A company called Golden Spike may confirm swirling rumors that it intends to land humans on the surface of the moon by the year 2020. It may sound like pie-in-the-sky, but this is no fly-by-night outfit. Reports are the company is staffed by some of the most accomplished engineers and mission planners to ever turn dreams into reality. Word is that includes Dr. Alan Stern of the New Horizon’s mission to Pluto and Beyond (Interviewed here), and former Apollo launch director Gerry Griffin.
Update: NASA Spaceflight — The board includes former NASA engineers, astronauts and managers – including the highly respected former Space Shuttle Program (SSP) manager Wayne Hale, along with commercial space notables, such as former SpaceX program manager for the Dragon spacecraft, Max Vozoff. The company’s board of advisors also includes Newt Gingrich, former US Speaker of the House of Representatives, who cited his interest in a lunar base during his campaign as a US presidential candidate.
Golden Spike, named after the symbolic tie that joined the east and west coasts of America over a century ago, joins a growing number of privately held concerns hoping to kick-start the US space exploration effort, like SpaceX, XCOR, and Planetary Resources.
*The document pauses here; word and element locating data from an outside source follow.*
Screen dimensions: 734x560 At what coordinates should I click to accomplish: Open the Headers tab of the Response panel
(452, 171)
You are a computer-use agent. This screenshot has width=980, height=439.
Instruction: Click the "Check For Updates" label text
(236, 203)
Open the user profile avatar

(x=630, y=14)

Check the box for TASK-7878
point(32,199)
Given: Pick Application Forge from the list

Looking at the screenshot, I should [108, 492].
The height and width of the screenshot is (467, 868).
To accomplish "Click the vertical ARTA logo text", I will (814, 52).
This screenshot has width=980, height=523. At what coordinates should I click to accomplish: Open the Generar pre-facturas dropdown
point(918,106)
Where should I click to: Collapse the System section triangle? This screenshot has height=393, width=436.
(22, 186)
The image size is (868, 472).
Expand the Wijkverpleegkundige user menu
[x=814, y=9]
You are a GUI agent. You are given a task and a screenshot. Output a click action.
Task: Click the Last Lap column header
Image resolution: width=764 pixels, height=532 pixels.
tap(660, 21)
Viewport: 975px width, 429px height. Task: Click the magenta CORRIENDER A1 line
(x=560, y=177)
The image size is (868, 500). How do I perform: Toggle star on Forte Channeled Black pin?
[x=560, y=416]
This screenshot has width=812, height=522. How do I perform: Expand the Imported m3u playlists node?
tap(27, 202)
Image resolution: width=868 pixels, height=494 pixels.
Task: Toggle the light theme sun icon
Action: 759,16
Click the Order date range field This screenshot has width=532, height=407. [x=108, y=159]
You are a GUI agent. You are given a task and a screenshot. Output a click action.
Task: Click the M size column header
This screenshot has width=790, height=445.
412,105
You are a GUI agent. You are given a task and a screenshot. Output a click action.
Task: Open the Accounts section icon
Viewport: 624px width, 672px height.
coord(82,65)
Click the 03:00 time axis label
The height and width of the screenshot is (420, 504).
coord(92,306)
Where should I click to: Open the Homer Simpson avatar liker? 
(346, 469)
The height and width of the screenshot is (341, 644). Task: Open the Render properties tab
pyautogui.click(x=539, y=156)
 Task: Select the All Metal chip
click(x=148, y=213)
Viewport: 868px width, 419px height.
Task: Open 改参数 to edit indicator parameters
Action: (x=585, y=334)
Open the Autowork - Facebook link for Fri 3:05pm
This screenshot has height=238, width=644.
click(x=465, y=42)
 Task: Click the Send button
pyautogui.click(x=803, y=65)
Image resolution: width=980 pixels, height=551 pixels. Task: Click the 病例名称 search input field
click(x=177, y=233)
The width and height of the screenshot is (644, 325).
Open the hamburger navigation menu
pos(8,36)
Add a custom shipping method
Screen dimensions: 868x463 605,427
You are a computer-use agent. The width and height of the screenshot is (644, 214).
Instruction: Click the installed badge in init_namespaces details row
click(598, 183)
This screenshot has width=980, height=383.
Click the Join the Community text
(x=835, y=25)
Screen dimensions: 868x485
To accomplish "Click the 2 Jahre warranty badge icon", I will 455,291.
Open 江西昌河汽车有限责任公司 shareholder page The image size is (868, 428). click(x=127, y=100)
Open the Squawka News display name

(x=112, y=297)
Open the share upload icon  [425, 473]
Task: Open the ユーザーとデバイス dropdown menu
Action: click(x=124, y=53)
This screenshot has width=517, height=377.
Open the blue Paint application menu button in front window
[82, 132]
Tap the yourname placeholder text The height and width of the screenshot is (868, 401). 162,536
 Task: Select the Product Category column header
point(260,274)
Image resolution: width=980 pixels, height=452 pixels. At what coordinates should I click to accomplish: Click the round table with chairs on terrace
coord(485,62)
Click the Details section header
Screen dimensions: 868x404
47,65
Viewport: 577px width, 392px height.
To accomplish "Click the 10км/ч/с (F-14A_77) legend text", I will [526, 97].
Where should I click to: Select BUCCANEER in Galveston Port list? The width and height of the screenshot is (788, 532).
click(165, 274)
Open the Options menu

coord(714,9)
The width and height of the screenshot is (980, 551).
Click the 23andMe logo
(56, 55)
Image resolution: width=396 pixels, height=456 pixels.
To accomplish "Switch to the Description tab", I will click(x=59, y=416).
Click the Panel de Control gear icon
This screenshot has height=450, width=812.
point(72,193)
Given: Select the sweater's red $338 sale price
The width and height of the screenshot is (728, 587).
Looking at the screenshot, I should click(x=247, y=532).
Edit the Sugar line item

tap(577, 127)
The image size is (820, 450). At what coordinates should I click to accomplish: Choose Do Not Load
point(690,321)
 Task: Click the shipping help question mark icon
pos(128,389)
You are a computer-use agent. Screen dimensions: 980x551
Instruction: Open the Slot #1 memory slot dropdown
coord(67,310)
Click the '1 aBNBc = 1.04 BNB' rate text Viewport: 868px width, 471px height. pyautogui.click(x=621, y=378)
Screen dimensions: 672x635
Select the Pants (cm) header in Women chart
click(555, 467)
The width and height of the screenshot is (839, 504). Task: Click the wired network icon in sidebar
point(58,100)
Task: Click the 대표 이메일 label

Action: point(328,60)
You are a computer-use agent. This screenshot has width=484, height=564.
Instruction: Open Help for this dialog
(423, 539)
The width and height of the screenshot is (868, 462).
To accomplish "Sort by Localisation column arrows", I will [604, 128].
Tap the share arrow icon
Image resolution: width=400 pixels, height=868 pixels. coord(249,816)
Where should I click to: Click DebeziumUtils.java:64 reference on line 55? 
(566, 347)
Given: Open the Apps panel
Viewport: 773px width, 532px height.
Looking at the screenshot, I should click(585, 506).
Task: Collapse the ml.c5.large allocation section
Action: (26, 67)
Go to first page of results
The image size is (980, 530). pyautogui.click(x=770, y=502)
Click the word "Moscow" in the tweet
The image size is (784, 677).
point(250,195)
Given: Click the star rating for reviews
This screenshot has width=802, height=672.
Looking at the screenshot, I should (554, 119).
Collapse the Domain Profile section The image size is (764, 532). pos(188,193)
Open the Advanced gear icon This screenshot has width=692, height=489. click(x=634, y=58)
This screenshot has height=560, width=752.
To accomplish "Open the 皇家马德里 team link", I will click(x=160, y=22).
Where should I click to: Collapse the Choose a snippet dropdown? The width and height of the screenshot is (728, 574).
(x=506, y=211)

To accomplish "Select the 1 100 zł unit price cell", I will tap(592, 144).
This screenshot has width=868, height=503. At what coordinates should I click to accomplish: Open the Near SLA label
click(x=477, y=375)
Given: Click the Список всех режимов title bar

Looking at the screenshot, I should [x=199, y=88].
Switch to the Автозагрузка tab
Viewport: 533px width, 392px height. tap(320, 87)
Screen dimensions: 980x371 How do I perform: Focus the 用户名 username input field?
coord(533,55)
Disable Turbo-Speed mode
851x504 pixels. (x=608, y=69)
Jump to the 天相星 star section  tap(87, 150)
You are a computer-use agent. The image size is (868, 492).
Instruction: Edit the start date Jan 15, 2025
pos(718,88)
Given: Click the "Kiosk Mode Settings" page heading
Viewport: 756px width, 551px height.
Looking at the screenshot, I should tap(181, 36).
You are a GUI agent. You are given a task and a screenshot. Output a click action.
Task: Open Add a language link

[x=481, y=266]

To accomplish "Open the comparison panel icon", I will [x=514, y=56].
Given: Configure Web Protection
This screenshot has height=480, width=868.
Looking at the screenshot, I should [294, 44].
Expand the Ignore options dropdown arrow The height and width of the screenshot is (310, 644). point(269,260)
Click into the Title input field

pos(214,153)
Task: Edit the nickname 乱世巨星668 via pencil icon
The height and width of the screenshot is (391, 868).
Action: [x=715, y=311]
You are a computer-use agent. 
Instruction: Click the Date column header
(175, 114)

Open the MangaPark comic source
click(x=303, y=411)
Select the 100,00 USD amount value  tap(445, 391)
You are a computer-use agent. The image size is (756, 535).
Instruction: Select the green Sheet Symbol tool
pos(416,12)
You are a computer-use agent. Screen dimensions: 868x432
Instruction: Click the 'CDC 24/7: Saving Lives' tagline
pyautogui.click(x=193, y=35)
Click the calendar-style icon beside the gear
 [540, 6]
The nascent industry, known collectively as NewSpace, hopes to greatly expand access to low earth orbit and beyond in large part by dramatically lowering the cost of ground to orbit rockets, spacecraft, and related systems.
Right now about 80 cents of every NASA dollar is spent on vehicles and other systems developed by commercial concerns. That’s not likely to change. But if NASA can pay a fixed fee for things like ground to orbit boosters or orbiting vehicles that can also be used for commericial spacelflights, it is likely to end up costing a lot less per unit spaceflight.
Remember Apollo? Who could forget! But that’s a great illustration: as long as billions of tax dollars are spent to develop a design built and used only three or four times to send a handful of astronauts to the moon, the cost to those taxpayers per man-moon-hour has to be astronomical, that’s simple math. If taxpayers pay a commercial manufacturer for a seat on a rocket or buy the whole rocket, it costs whatever the company says it does, taxpayers are off the hook for development costs, and flat fees might drop quickly with economies of mass production and mass consumption brought to bear.
That’s one way to explain it. If you try to explain it to someone who is not that into science or space exploration (Egad, such people exist?) try this: as long as a seat to orbit costs $50 million, only a handful of people from wealthyc ountries or a handful of billionaires will be able to go. But if the cost could be reduced to $5 million, now thousands of people can go. That includes NASA astronauts and regular old millionaires, pharma companies, TV show producers, even universities pooling their resources might be able to send a researcher. A space travel industry can’t be built on dozens of passengers, but it can probably start to develop if there are thousands.
Golden Spike also plans to pad costs by utilizing existing designs and hardware for everything from orbiting fuel depots to lunar landers. The company has not said, but this only makes sense if they have analyzed costs and believe they can get NASA specialists to the moon faster and cheaper than Apollo.